家庭の「宗教」と同様に、地域社会の「宗教」もまた、祖先崇拝に基づいています。
神棚が日本の家庭を代表するものであるように、神道の神社はより大きなコミュニティを代表するものです。
この地域社会の神社では、氏神と呼ばれる神が崇拝されています。
氏神様は、特定の村や地域の守護神と見なすことができます。
元々氏神とは、日本の進化の初期から基礎を形成していた、血縁関係である家族や一族(氏)の祖先神のみを指していました。

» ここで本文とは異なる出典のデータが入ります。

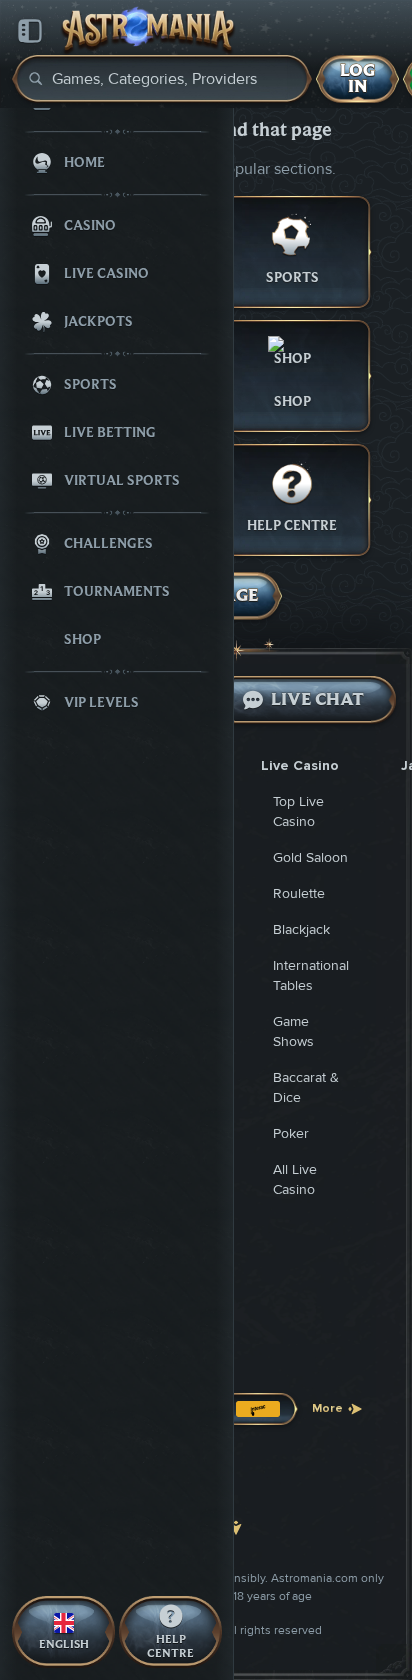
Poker (291, 1133)
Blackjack (301, 929)
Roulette (299, 893)
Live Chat (317, 699)
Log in (357, 78)
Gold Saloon (310, 857)
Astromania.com (314, 1578)
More (327, 1408)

これにより、日本人が刻々と変化する状況に適応するために進化してきたことが見て取れます。氏神様の保護は、後に一族やその近くに住む人々にまで拡大され、人が生まれたコミュニティ全体にまで及んでいます。
八雲は次のように述べています。
「日本の国家は、一つの血を引く単一の民族ではなく、様々な起源を持つ多くの氏族集団が、次第に一つの巨大な家父長制社会を形成するようになったという歴史がある。」
日本のほとんどの自治体には氏神様がいて、その地域の住民は氏子と呼ばれ、それぞれの守護神を崇拝しています。
このような氏神様の崇拝と祝福は、現在でも日本全国の特別なお祭りで見ることができます。
私の住む歴史的な街では、夏と秋の2回に渡って盛大な祭りが行われます。
この祭りは各地区に分かれ、それぞれの守護神を象った人形を乗せた山車を引き、お互いに敬意を表しながら競い合う様にパレードをします。
当然のことながら、崇拝されている神々は、つかの間の喜びや楽しみだけでなく、日本人が自分たちを崇拝している、真の人間性を心から喜んでいるのです。
現在でも、神社は地域社会において重要な役割を果たしており、日本人は七五三や成人式、そして毎年の初詣など、特別なイベントを祝うためにも訪れます。
日本人は神社に感謝し、幸運を祈り、より良い日を迎えるように祈ります。
興味深いことに、明治中期の八雲は神主に対して次のように理解をしていました。
「神主は市民的機能を果たさないにもかかわらず、法を超える力を持っていたし、今も持っている。」
「共同体との関係は極めて重要な種類のものであり、彼らの権威は「宗教的」なものに過ぎないが、それは重く、抗しがたいものであった。」
日本人を導く原理は、古代の法律や習慣に基づいており、神社や日本の道の良識ある賢者たちは、神道のすべてを包括する万物の教えに基づいて、時代を超えた知恵を伝え続けています。
日本の社会が今もなお強いのは、共同体精神の進化と社会を結びつける神社、そしてこの素晴らしい国を見守り続ける特別な神々のおかげでしょう。